そこには、複雑な要因が絡まり合うのだろう。3つの側面で意識の差があるように思えた(石井ほか「小売商業における家業継承概念の再検討」)。職業意識、共同体意識、そして財産意識であるが、ここでは紙数の都合で前二者だけに触れよう。第一に、日本以上に、職業意識、とりわけ士農工商の序列意識が強いのかもしれない。印象的だったのは、韓国の卸売りセンターのリーダーが、「子供たちにはこの商売を継がせることはないし、子供たちに自分が商売をしている姿を見せたくはない」と言われたことである。それほど極端ではなくても、子供たちにはできれば、ほかの職業、たとえば公務員や弁護士など自由業に就いてほしいと考えている商人がほとんどであった。家業の親子承継意識は総じてかなり低かった。

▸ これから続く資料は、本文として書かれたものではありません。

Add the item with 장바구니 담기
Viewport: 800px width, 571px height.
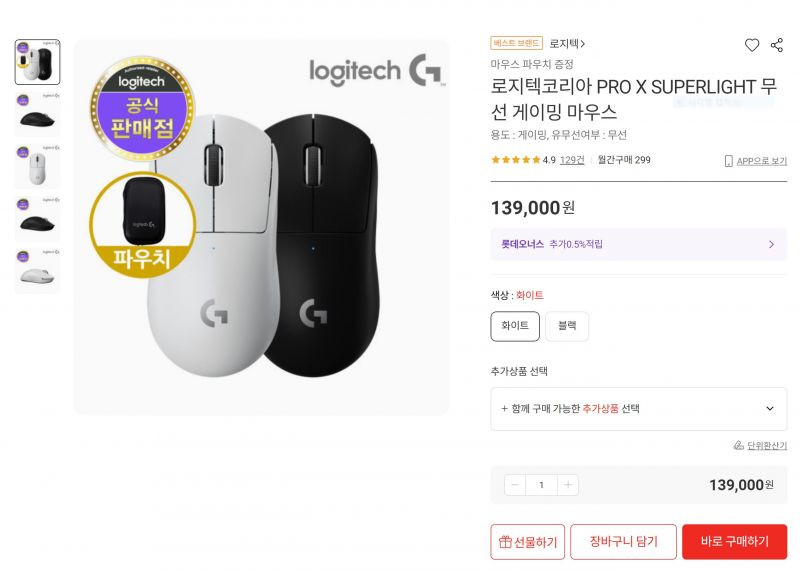click(x=623, y=541)
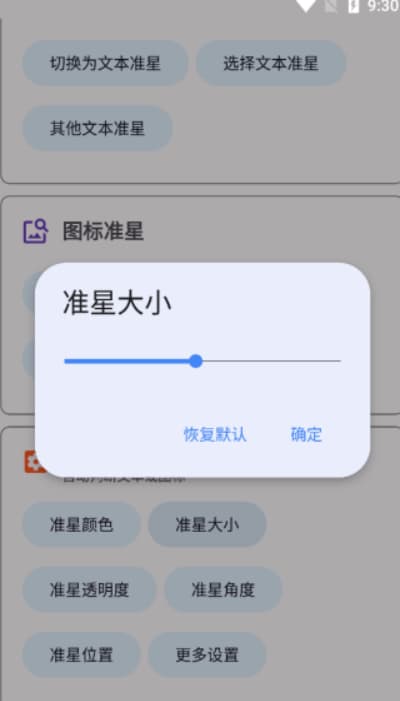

第二の共同体意識でも違う。東アジアの商人たちは、みずからのその地での商売に再投資の意欲は乏しい。一つには、子供への事業承継意識が乏しいことの裏返しでもある。店が自分一代限りであって後10年かそこいらで終わると考えるなら、その店にも、またその店を成り立たせてくれているまちにも、再投資する意欲が生まれないのは自然の理だ。
加えて、共同体意識が薄いもう一つの理由として、彼らの強い上昇志向がある。そのまちで成功すれば、その資金をもって、より格の高いまちに出ていこうという志向である。まちは、家族の骨を埋めるところではなく、より多くのお金や名誉を得るための「手段」として位置づけられる。
そうした意識があると、そのまちで100年、200年続く老舗は生まれないし、また、共同してまちづくりに励むことも少ない。これら2つの理由が重なり合って、みずからの地域に再投資意欲は乏しい。
結果として、商店街組合がない。歳末大売り出しといった商店街活動も乏しい。地縁はあっても、それは活かされない。また、それを促す国の施策も不在。そもそも、国に対してそうした支援要請が少ないのかもしれない。日本では、すでに戦前から、商店街育成施策が打たれてきたことと対照的だ。
小商店が夫婦で経営されている点は、東アジア諸国で共通する。だが、その中身は重要な点で異なる。商店の親子継承、近隣で営まれる兼業商売、そしてまち・地縁への再投資を試みる日本の小商店。そしてそれを是とする日本の商人家族。その精神は、世界でもかなり独特のものなのかもしれない。